Families and Food in Hard Times: European Comparative Research
Hidden hunger is a growing issue in developed economies. According to UK food policy charity Sustain, an estimated 8.4 million people in the UK struggle to get enough to eat, a situation that will likely worsen due to the effects of the current global pandemic. GODAN remains convinced that Open Data is the solution to this growing concern, and will be talking to UK-based organisations who are already using data and evidence based research to alleviate both the short-term (hunger, malnutrition) and long-term (socioeconomic inequality) effects of hunger, to better understand the challenges involved.
In the UK and elsewhere in the global North, Covid-19 has exposed and exacerbated stark health and social inequalities that widened in the wake of the 2008 global financial crisis and so-called austerity measures that diminished the welfare state. Low-income families with children are among those hardest hit, with growing numbers experiencing food insecurity and accessing ‘emergency’ provision including food banks, school meal parcels and vouchers.
International comparative research has the potential to shed light on the conditions in which households experience food insecurity and the range of resources on which families draw to feed themselves in times of crisis. However international research on household food insecurity has tended to be quantitative in nature and treat the household as an undifferentiated unit, whilst qualitative research has generally been conducted at the national level and focussed on ‘lived experiences’ to the exclusion of identifying social causes. Furthermore, research on poverty and food insecurity has rarely set out to examine the experiences of children.
In the wake of the 2008 global financial crisis, Families and Food in Hard Times (2014-2019), funded by the European Research Council, set out to address these gaps. The study applied a mixed methods embedded case study design to examine the ways in which social contexts and social positionings mediate the extent and experience of food poverty in three European countries: the UK, Portugal and Norway.
In the first part of this talk our panelists introduce the study and how it conceptualised food poverty in wealthy societies. In the second part, they discuss the study’s mixed methods design and its focus on households as resource units. Finally, in part three, they cover some of the study’s findings and recommendations, and draw some lessons for research and policy in the current crisis.

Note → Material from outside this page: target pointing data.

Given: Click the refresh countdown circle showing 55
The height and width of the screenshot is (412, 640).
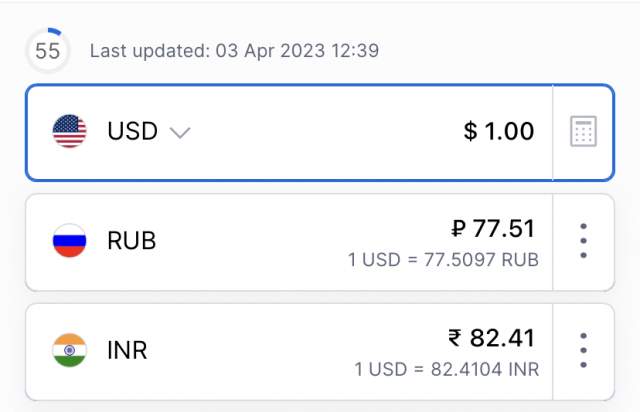Looking at the screenshot, I should click(x=48, y=51).
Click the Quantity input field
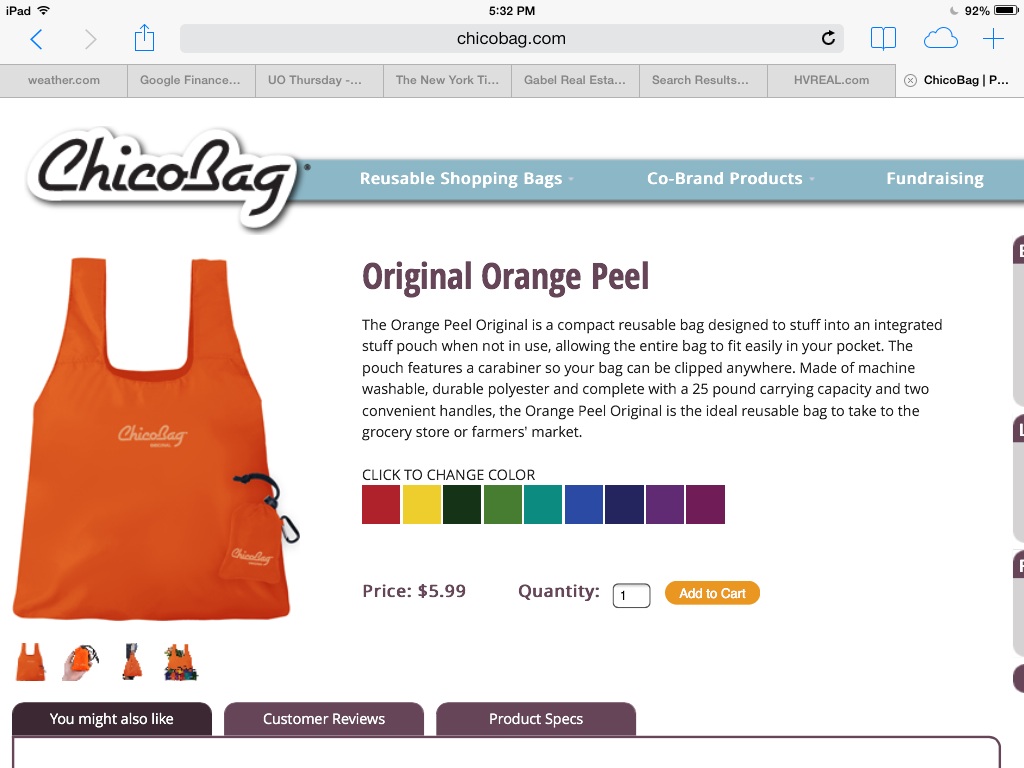 tap(631, 595)
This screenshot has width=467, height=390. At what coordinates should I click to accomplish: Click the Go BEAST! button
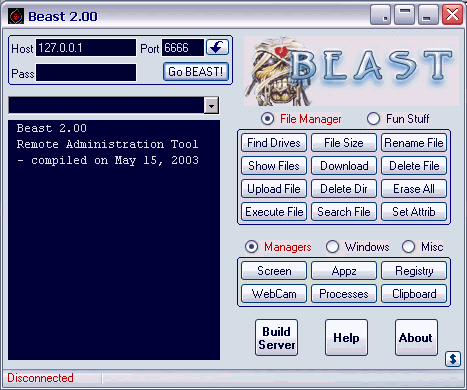(196, 72)
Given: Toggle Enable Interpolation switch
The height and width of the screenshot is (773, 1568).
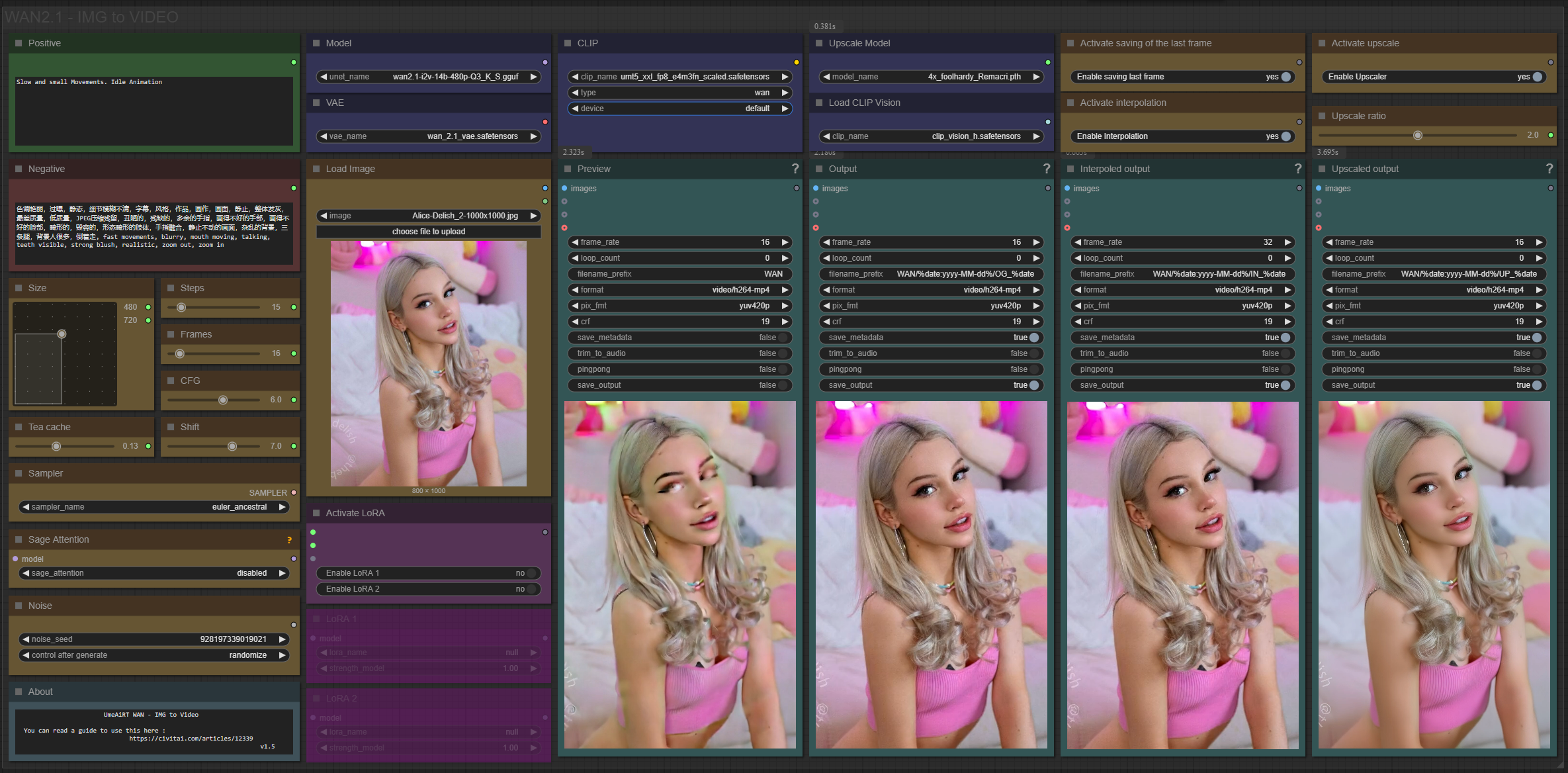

Join the GODAN Working Group on Food Poverty to connect with other organisations and stakeholders working in the area and join the debate.
About the Panelists
Dr Rebecca O’Connell is a Reader in the Sociology of Food and Families at the Thomas Coram Research Unit, UCL Institute of Education. She is co-author, with Julia Brannen, of Families and Food in Hard Times (2021) and Food, Families and Work (2016) and with Abigail Knight and Julia Brannen, of Living Hand to Mouth: Children and food in low-income families (2019). She is co-editor with Ulla Gustafsson, Alizon Draper and Andrea Tonner of What is Food? Researching a topic with many meanings (2019). From 2011-2017 Rebecca was co-convenor of the British Sociological Association Food Study Group. In addition to her substantive interests, Rebecca has an interest in research methodology, particularly mixed and multi methods research. She is a trustee of the charity School Food Matters.
Prof Julia Brannen is Emerita Professor of the Sociology of the Family, Thomas Coram Research Unit, UCL Institute of Education, London, and a Fellow of the Academy of Social Science. She has an international reputation for research on family lives of children, young people and parents. Topics include work-family life, intergenerational relations, and food in families. She also is known for her expertise in methodology including mixed methods, biographical approaches and comparative research. Recent single and co-authored books include: Families and Food in Hard Times: European research (UCL Press 2021); Social Research Matters: A life in family sociology (Policy Press 2019); Living Hand to Mouth: Children and food in low-income families London: CPAG; Fathers and Sons: Generations, Families and Migration (Palgrave 2015). Food, Families and Work (Bloomsbury 2016).